EXERCISE DIRECTIONS - Look for "This screenshot has height=629, width=698." in the entries below. Write out that line and all later lines exactly, ending with the final one.

Stored items
◆ ◆ ◆ ◆

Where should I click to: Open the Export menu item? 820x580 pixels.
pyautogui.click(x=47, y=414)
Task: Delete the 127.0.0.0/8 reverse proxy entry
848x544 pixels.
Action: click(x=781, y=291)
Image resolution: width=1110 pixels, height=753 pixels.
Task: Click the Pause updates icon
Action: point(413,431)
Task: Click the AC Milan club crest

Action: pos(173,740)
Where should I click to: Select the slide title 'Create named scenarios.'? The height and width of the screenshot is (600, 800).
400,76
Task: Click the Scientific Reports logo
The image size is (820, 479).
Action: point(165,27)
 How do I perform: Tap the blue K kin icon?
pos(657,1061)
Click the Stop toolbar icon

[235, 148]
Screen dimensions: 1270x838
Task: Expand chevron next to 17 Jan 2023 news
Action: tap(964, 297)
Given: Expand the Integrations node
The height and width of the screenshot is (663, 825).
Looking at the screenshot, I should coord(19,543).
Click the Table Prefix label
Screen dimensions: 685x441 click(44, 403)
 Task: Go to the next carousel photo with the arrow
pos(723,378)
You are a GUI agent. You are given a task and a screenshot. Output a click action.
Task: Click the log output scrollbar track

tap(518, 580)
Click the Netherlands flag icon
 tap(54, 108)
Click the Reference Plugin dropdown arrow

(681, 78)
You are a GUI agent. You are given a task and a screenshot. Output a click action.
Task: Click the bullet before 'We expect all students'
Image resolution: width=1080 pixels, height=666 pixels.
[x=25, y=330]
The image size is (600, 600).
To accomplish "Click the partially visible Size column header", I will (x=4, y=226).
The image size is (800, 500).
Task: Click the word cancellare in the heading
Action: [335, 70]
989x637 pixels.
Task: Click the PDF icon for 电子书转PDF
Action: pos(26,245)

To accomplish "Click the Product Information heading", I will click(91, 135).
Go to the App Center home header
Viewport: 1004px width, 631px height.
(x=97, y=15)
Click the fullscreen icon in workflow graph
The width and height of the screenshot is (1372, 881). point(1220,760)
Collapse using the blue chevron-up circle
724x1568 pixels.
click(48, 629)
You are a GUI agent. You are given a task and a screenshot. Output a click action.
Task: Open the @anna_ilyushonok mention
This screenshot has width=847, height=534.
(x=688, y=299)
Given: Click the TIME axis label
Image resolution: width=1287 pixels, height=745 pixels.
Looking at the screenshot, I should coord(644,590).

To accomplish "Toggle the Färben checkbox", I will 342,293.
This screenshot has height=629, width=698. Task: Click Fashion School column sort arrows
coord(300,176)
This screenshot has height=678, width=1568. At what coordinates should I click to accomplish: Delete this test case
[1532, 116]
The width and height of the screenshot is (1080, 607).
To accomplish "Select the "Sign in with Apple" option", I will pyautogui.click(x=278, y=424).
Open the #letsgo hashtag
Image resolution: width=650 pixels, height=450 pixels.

◆ ◆ ◆ ◆

SOLUTION -
This screenshot has height=629, width=698. Task: Click Fashion School column sort arrows
coord(300,176)
This screenshot has height=678, width=1568. At what coordinates should I click to accomplish: Delete this test case
[1532, 116]
The width and height of the screenshot is (1080, 607).
To accomplish "Select the "Sign in with Apple" option", I will pyautogui.click(x=278, y=424).
Open the #letsgo hashtag
Image resolution: width=650 pixels, height=450 pixels.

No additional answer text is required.